Stocks: Monday's review
Asian stocks fell after European policy makers failed to introduce a plan to stem the region’s debt crisis, dimming the earnings outlook for banks, exporters and raw-material producers.
Esprit Holdings Ltd. (330), a clothing retailer with 83 percent of its sales in Europe, tumbled 20 percent in Hong Kong.
BHP Billiton Ltd. (BHP), the world’s biggest mining company, dropped 1.7 percent in Sydney as crude and metal prices sank. Asian financial shares slumped, paced by Westpac Banking Corp. in Sydney.
Industrial & Commercial Bank of China Ltd. slid 4.2 percent in Hong Kong on speculation China won’t loosen measures to control inflation.
Asian stocks fell today after finance chiefs from the euro region said last week that the 18-month debt crisis leaves no room for tax cuts or extra spending to spur an economy on the brink of stagnation. Economic reports on Germany this week are forecast to show a decline in investor confidence and a slowdown in manufacturing in Europe’s largest economy.
Greece’s ability to avoid default hangs in the balance as international monitors assess whether Prime Minister George Papandreou can meet the conditions of rescue loans.
European stocks slid, halting a four-day rally for the Stoxx Europe 600 Index, as investors speculated that Greece may not receive an aid payment that would help it avoid default.
Deutsche Bank AG (DBK) led banks lower after Germany’s ruling party lost another regional election. Mining companies and oil producers fell as base metals and crude oil dropped, while Michelin & Cie. declined after Morgan Stanley downgraded the tiremaker.
The benchmark Stoxx 600 dropped 2.3 percent to 224.96 at the 4:30 p.m. close in London, paring last week’s 2.5 percent advance. The gauge has declined 23 percent from this year’s peak on Feb. 17 as the region’s growing debt crisis added to concern that the economic recovery is at risk.
Stocks rallied around the world last week after Germany and France said Greece will remain a euro member and the European Central Bank announced coordinated measures with the Federal Reserve to ensure the region’s lenders have sufficient U.S. dollars.
National benchmark indexes declined in every western European market. France’s CAC 40 Index fell 3 percent, the U.K.’s FTSE 100 Index dropped 2 percent and Germany’s DAX Index lost 2.8 percent.
European Union and International Monetary Fund inspectors hold a teleconference today with Greece’s Finance Minister, Evangelos Venizelos, to judge whether the government is eligible for an aid payment due in October.
Separately, German Chancellor Angela Merkel’s party lost a regional election in Berlin, the last of seven state ballots this year in which voters have punished the governing coalition parties for their handling of the sovereign-debt crisis.
Societe Generale (GLE) SA, which was downgraded by Moody’s on Sept. 14, sank 6.7 percent to 17.69 euros.

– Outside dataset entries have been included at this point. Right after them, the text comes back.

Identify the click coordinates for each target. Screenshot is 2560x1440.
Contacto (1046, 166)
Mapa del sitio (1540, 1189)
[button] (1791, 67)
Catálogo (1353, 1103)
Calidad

Credit Suisse Group AG declined 6.2 percent to 21.31 euros.
Lloyds Banking Group Plc slumped 6.7 percent to 33.42 pence as the bank said Finance Director Tim Tookey will leave the U.K.’s largest mortgage lender to join Friends Life, the insurer being built by Resolution Ltd., Clive Cowdery’s acquisition firm.
Michelin sank 6 percent to 45.53 euros after Morgan Stanley lowered its recommendation for the world’s second-largest tiremaker to “underweight” from “overweight.”
Temenos Group AG (TEMN) dropped 7.4 percent to 14.35 francs after Morgan Stanley downgraded the banking-software maker to “equal weight” from “overweight.”
U.S. stocks pared losses after the Greek Finance Ministry said a “productive and substantive discussion took place” during a conference call with international regulators about the country’s financial bailout.
Earlier losses came amid concern Greece would fail to meet the requirements of international aid from the European Union and the International Monetary Fund needed for the country to avoid default.
EU and International Monetary Fund inspectors held a teleconference this evening in Athens with Finance Minister Evangelos Venizelos and other officials to judge whether the government is eligible for an aid payment due next month and on track for a second rescue package approved by EU leaders on July 21.
Greece said “a productive and substantive discussion took place” during the call.
Tomorrow morning, the teams of technical experts already in Athens “will further elaborate on some data and the conference call will be repeated tomorrow at the same time,” the Greek Finance Ministry said in an e-mailed statement.